Cuando su madre regresó de la maternidad, Mia declaró: «Es el peor día de mi vida». Aicha estaba de pie en la entrada, pálida y sonriente, con el bebé en brazos. Se negó a mirarlo. Su madre insistió. Le propuso que se sentara en el sofá y tomara a su hermanita en brazos. Ella siguió negándose. «Es un monstruo. No la voy a tocar.» Durante los días siguientes, no quería dormir ni comer. Cuando su madre daba de mamar a Inès, ella se agarraba a sus piernas llorando. Entre sollozos, decía que le habían quitado a su mamá y que ese bebé, ese monstruo, se lo había robado todo. Se tiraba al suelo y se retorcía de dolor. Juraba que estaba enferma, que tenía ganas de vomitar, y Aicha le daba cucharadas de jarabe Vogalène. Fatima intentó consolarla. «Podría haber sido peor», le decía. «Imagínate que el bebé fuera un varón.»
Nadie la tomaba en serio. Solo tenía seis años y los adultos se burlaban de que dramatizara tanto. Selma soltó una carcajada cuando, en un ataque de rabia, la niña tiró al váter el permiso de conducir de Aicha, las llaves del coche y un par de pendientes con forma de mariposa que Mehdi le había regalado en Navidad. Y, para colmo, para avivar su sufrimiento, Inès era perfecta en todos los sentidos. El parto había transcurrido sin dificultad y casi sin dolor. Mientras que Aicha conservaba del nacimiento de Mia un recuerdo abominable, la llegada al mundo de Inès, en cambio, fue grata. La recién nacida que posaron sobre su vientre estaba tranquila, su cuerpecito rollizo se acurrucó contra ella, abandonándose con una confianza total. La frecuencia de las tomas era la habitual, se reía cuando la metían en el agua templada del baño y nunca lloraba. Era tan calladita que Amín, en una de sus visitas a Rabat en la primavera de 1980, se preocupó. «¿Es normal que no chille?» A medida que pasaban las semanas se confirmaban los miedos de Mia. Esa niña la había expulsado de un paraíso donde había sido querida y había vivido feliz. Le había robado su vida.

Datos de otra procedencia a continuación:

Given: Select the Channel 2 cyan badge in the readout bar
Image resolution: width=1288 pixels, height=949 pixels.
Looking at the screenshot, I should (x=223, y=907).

Fue durante esa visita de los padres de Aicha cuando estalló el drama. Estaban tomando un aperitivo en la terraza, bajo el níspero que lucía sus frutos. Desde que habían llegado, Mathilde no dejaba de criticar la casa. Hizo comentarios sobre el ruido de la calle y la falta de privacidad. Alegaba que la vecina los espiaba y que no era normal vivir amontonados unos sobre otros. En la finca, Mia podría bañarse en una piscina de verdad en lugar de chapotear en esa de plástico ante la vigilancia de la criada. «¿No es verdad, Amín?» Aicha se mordió el labio. Temía que Mehdi estallara. Discutía continuamente con su suegra. Le reprochaba que acaparase tanto protagonismo, que hablara sin ton ni son, que fuera una racista por haberse atrevido a criticar la música marroquí y por haber dicho en una ocasión que la pascua del Aid-el-Kebir, con el sacrificio de los corderos, la asqueaba. Incluso la había amenazado con no dejar que se llevara a la niña a la finca: conducía demasiado mal y le enseñaba unas groserías que no eran propias de su edad.

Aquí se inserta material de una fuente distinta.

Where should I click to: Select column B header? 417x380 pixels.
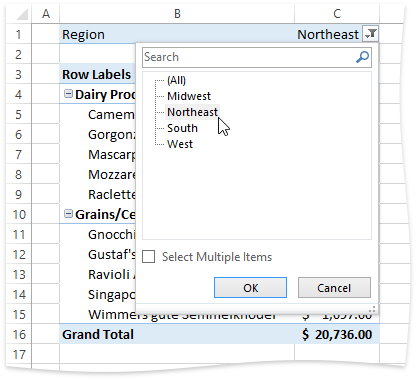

Amín se encogió de hombros. Lo que le molestaba a él eran los nombres de sus nietas. Ya cuando nació Mia había mostrado su desacuerdo y había insistido en que le pusieran un verdadero nombre marroquí: Hind o Latifa, por ejemplo. «¿Pero Inès? ¿Qué significa Inès…?» Aicha le explicó que eran unos nombres fáciles de pronunciar en cualquier idioma y que eso las ayudaría en el futuro. «¿Os avergonzáis de ser árabes o qué? ¿Las educáis para ser extranjeras y que acaben dándoos la espalda?», soltó en dirección a su yerno. Amín había bebido mucho, el vino rosado se le subía a la cabeza, y todos sabían qué era lo que en realidad le preocupaba. Su hijo, Selim, se había instalado en Nueva York. «Una ciudad de putas y de golfos», según Amín. Se hacía llamar Sam, ya tenía treinta años y ningún oficio reconocido —«¡La fotografía es un pasatiempo, no un trabajo!»—, ni esposa, ni hijos, y jamás había manifestado el menor interés por la finca.